Alemtuzumab and Post-Transplant Cyclophosphamide (PTCy) are T-cell depletion approaches utilized in pediatric allogeneic hematopoietic cell transplants (HCT). These strategies carry a risk of viral reactivations and infections. Direct comparative studies between alemtuzumab and PTCy in children are limited.
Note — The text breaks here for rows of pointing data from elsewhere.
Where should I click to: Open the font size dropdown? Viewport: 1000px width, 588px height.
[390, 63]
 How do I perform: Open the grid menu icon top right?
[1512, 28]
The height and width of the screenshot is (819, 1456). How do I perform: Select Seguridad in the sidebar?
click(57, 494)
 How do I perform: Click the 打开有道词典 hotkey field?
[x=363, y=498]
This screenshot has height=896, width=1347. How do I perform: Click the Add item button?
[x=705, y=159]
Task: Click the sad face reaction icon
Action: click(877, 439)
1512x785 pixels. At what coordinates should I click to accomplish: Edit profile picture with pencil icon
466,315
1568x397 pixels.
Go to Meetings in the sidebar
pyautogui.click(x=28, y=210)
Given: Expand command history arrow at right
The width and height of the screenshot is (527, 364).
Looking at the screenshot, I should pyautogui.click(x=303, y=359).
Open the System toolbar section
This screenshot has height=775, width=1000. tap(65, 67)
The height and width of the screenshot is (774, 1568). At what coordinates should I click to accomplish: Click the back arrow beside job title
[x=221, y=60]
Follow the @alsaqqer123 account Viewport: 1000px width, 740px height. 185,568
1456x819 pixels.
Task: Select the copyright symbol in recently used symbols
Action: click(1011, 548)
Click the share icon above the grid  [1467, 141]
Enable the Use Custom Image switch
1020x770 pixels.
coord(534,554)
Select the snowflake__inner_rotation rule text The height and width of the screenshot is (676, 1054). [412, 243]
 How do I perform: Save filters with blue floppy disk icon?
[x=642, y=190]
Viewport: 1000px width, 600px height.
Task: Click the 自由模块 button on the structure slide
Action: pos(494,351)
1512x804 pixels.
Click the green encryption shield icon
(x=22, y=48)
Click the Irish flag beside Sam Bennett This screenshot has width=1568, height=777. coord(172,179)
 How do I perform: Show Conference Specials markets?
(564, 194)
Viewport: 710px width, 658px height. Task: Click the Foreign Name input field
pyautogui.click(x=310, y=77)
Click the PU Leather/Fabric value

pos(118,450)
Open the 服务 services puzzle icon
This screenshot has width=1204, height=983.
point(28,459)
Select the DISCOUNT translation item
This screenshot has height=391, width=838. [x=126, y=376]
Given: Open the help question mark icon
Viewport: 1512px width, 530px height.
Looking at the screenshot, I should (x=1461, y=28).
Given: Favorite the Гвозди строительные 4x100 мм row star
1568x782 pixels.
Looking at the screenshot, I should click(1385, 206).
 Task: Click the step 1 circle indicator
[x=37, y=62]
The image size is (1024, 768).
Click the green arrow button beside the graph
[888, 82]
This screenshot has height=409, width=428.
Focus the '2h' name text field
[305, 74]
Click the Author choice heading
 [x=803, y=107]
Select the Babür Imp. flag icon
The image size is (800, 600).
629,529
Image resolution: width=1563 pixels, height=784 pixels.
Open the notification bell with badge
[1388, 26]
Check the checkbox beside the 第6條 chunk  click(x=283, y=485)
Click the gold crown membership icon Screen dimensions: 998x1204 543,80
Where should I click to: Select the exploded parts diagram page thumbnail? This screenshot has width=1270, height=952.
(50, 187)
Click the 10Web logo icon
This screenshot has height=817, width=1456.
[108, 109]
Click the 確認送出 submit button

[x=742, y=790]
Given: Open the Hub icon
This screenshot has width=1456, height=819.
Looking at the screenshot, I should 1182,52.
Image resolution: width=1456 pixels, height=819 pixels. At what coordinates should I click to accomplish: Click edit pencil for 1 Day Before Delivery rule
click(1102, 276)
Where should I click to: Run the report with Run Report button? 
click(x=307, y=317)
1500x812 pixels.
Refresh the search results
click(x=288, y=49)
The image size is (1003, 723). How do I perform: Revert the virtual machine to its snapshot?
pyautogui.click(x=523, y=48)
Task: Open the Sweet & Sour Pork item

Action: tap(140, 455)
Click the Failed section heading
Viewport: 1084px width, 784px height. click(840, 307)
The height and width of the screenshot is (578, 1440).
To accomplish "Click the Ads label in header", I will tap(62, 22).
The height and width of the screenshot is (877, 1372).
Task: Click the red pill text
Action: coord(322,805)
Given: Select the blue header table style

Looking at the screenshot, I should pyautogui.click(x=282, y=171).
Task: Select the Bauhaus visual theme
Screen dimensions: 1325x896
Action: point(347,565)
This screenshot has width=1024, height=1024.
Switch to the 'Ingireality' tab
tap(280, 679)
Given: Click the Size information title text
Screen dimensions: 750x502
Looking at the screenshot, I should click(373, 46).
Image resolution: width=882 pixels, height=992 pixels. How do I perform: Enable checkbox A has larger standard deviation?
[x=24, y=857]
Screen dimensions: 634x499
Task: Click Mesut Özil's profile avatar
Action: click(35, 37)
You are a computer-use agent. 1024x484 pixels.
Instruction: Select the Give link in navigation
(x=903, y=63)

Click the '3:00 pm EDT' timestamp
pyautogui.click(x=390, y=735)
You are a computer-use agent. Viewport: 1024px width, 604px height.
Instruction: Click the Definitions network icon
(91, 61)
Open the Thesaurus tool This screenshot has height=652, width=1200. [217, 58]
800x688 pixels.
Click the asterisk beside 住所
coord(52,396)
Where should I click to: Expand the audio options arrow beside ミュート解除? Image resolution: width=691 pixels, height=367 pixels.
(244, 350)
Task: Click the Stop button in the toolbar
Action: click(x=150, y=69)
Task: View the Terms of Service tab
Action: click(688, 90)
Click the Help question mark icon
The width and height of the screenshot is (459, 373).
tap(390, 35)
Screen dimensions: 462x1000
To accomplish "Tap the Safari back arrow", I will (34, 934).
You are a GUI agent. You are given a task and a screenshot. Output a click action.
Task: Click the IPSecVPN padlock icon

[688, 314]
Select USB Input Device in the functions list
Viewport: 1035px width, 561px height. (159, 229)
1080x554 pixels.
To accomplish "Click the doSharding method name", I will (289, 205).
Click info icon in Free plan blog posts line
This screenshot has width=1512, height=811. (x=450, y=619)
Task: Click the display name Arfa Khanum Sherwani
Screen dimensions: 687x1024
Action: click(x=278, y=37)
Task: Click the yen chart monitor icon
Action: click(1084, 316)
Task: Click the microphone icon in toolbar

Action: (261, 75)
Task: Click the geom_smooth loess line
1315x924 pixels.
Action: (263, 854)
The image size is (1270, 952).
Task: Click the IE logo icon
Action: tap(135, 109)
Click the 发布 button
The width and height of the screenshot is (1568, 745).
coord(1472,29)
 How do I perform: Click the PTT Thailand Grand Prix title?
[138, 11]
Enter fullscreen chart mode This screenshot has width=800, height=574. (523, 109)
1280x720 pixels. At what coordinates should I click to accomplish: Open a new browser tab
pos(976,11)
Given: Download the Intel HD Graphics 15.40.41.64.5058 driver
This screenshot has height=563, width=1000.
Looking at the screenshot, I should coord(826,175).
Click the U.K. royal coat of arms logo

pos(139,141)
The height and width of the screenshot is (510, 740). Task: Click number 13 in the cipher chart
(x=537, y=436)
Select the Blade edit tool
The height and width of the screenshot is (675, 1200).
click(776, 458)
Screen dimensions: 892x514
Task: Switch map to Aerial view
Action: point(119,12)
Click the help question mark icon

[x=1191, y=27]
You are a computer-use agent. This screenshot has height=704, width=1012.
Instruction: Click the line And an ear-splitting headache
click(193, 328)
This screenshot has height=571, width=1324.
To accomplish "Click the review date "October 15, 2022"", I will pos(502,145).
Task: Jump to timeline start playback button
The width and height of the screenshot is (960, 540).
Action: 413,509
This study evaluates the incidence of viral infections within one year following HCT for each strategy. We performed a retrospective review of pediatric patients who underwent allogeneic HCT at Mayo Clinic (Rochester, MN) between 6/1/2018 – 9/30/2024, receiving either alemtuzumab or PTCy for in vivo T-cell depletion at first transplant. Collected data included patient and transplant characteristics, pre-transplant serologies, antiviral prophylaxis, and post-transplant viral infections. Viral infections were defined as detectable viral RNA/DNA in blood or tissue, excluding results below the limit of quantification. Follow-up extended to one year post-HCT or until subsequent cytotoxic therapy, transfer, or death. The primary endpoint was total viral infection incidence at one year; secondary endpoints included individual viral infections. BlueSky was used for statistical analysis. Twenty-eight patients met inclusion criteria (20 alemtuzumab, 8 PTCy). The alemtuzumab group was younger (median 7.7 vs 13.9 years) and, as expected, primarily received MUD transplants (85%), while the PTCy group mainly received haploidentical transplants (63%); letermovir use was similar between groups (Table 1). At one year, the total viral infection incidence did not differ significantly (alemtuzumab 65% vs PTCy 50%; p=0.67), nor did incidences of specific viral infections (Figures 1 and 2). Among CMV-seropositive patients in the whole cohort, CMV reactivation was numerically lower with letermovir as compared to no prophylaxis (36% vs 67%; p=0.37). In this pediatric HCT cohort, viral infection rates were comparable between alemtuzumab and PTCy. Despite the small sample size, both T-cell depletion approaches appear to pose comparable infectious risks, supporting tailored platform choice based on donor and clinical factors.